The scene, shown live on Egypt's state TV, was Egyptians' first look at the 83-year-old since February 10, the day before his fall when he gave a defiant speech refusing to resign.
The former leader denied all charges against him.
When the judge asked him to identify himself and enter a plea, Mubarak answered: "Yes, I am here.
"I deny all these accusations completely."
Inside a cage of mesh and iron bars, an ashen-looking Mubarak craned his head up to see the proceedings, a sheet drawn up to his chest.
His two sons, Gamal and Alaa, who are on trial with him, stood next to his bed, leaning over to talk with him. The elder Mubarak and his nine co-defendants, also including his former interior minister, all wore white prison uniforms.
Outside the Cairo police academy where the trial was being held, hundreds of his opponents and angry supporters scuffled.
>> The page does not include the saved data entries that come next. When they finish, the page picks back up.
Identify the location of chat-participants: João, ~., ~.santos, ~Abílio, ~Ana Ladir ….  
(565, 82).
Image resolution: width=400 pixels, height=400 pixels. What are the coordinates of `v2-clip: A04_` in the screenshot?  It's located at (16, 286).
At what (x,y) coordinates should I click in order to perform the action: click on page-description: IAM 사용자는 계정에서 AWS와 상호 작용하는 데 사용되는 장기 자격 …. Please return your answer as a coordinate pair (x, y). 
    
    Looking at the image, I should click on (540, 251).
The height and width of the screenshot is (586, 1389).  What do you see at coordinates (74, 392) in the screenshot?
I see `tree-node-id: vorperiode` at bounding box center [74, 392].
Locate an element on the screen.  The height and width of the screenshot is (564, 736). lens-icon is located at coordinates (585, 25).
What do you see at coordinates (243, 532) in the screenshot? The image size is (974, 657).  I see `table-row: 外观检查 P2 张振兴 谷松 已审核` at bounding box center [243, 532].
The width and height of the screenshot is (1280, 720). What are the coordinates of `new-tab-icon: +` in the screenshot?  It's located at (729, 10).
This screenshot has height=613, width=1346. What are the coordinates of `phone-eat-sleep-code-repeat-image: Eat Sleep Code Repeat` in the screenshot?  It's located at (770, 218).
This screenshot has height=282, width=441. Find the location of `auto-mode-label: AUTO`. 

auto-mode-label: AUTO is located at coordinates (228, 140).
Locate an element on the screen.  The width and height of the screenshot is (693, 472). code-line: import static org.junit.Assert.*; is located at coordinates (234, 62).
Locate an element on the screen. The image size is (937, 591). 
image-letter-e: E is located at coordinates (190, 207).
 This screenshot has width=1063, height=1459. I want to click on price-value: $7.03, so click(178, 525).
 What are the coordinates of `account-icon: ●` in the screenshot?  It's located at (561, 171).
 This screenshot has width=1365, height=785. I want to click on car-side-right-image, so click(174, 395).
In chaotic scenes, hundreds of policemen in gleaming white uniforms and riot police with shields and helmets separated demonstrators hurling stones and bottles at each other.
It was a sign of the profound emotions stirred by the unprecedented prosecution of the man who ruled Egypt with unquestioned power for 29 years until he was toppled in February by an 18-day uprising.
For many Egyptians, the trial is a chance of retribution for decades of oppressive rule in which opponents were tortured, corruption was rife, poverty spread and political life was stifled. But for others, he was a symbol of stability.
The courtroom itself is divided. Relatives of the defendants sat in rows of seats near the cage. A fence running through the middle of the chamber divided them from the rest of the audience of around 300 people, including a few relatives of of protesters killed in the uprising, far enough away that they cannot shout or throw anything at the former leader.
Security was extremely heavy outside the courtroom, set up in a lecture hall at what was once named the Mubarak Police Academy in the capital.
Early this morning, some 50 of Mubarak's supporters gathered outside, chanting slogans and holding portraits of the former leader.
"We will demolish and burn the prison if they convict Mubarak," they screamed at hundreds of police and army troops backed by armoured personnel carriers.
The pro-Mubarak protesters threw stones toward a giant screen set up outside the police academy, though a police cordon kept them a distance away.
Anti-Mubarak protesters held up shoes at the screen in a sign of contempt for the ousted president.